Mendoza tire clairement son inspiration, dans ce roman paru
en 1993 dans sa version française, du mythe de Don Juan. En mettant aux prises
une religieuse décidée à réhabiliter un vieil hospice devenu indigent avec le
grand propriétaire terrien local Don Augusto Axeilà auprès de qui elle est
venue quémander une aide financière, Mendoza va habilement créer les conditions
d’une séduction contre nature.
Don Augusto fait penser à certains de ces héros Sadiens qui
voient en la possession du corps des femmes et à l’usage que l’imagination
perverse peut en faire, un moyen de conchier l’Eglise et la Religion. Sans
toutefois la violence bestiale d’un Sade mais toujours seulement préoccupé
d’arriver à ses fins en vue de faire plier la volonté de l’autre, d’annihiler ses
croyances, de lui prouver, par les faits et non par le raisonnement, que le
chemin emprunté ne peut mener que nulle part.
Autour de ce drame qui verra la mère religieuse succomber au
séducteur impénitent comme une nouvelle démonstration d’une volonté de
possession et de négation, Mendoza imagine un roman haut en couleurs qui va
donner l’occasion à la pécheresse, en quelque sorte, de se racheter, d’assurer
sa faute et d’y trouver même la raison qui conduira le reste de sa vie et la
fera passer, malgré elle, pour une quasi
sainte, comme si le Ciel et le mérite ne pouvaient se gagner que dans l’échec
assumé, le repentir pour mieux repartir de l’avant.
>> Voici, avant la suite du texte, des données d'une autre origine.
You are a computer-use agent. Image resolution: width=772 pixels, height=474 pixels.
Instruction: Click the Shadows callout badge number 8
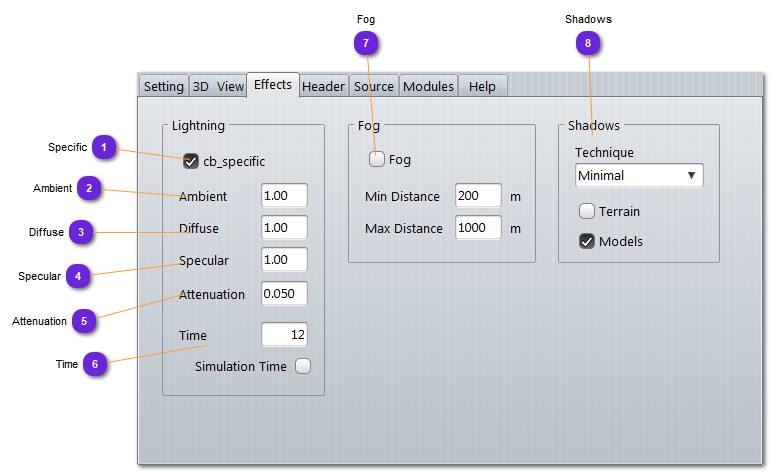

Dans un style enlevé, Mendoza décrit cette Espagne des
années cinquante encore très fortement agricole, ancrée dans la tradition,
rendue insécurisée par la présence de bandes de bandits de grands-chemins à la
fois gredins et gentilshommes. En cette année qui voit la région de Bassora
noyée sous un déluge de pluie jetant les plus pauvres vers le désespoir, accentuant
le clivage entre les riches détenteurs du pouvoir et le peuple qui se relève à
peine de terribles années de guerre civile, nombreuses seront les occasions
données à la religieuse de montrer sa vaillance, son don de soi, cherchant
ainsi dans l’action un moyen d’oublier la faute cependant pleinement assumée et
vécue comme un unique moment d’illumination dans une vie jusqu’ici faite
exclusivement de renoncements.
C’est ce mélange d’actions picaresques et hautes en couleurs
et d’introspection qui fait le charme et l’intérêt de ce roman un peu à part
dans l’œuvre du grand romancier qu’est Mendoza.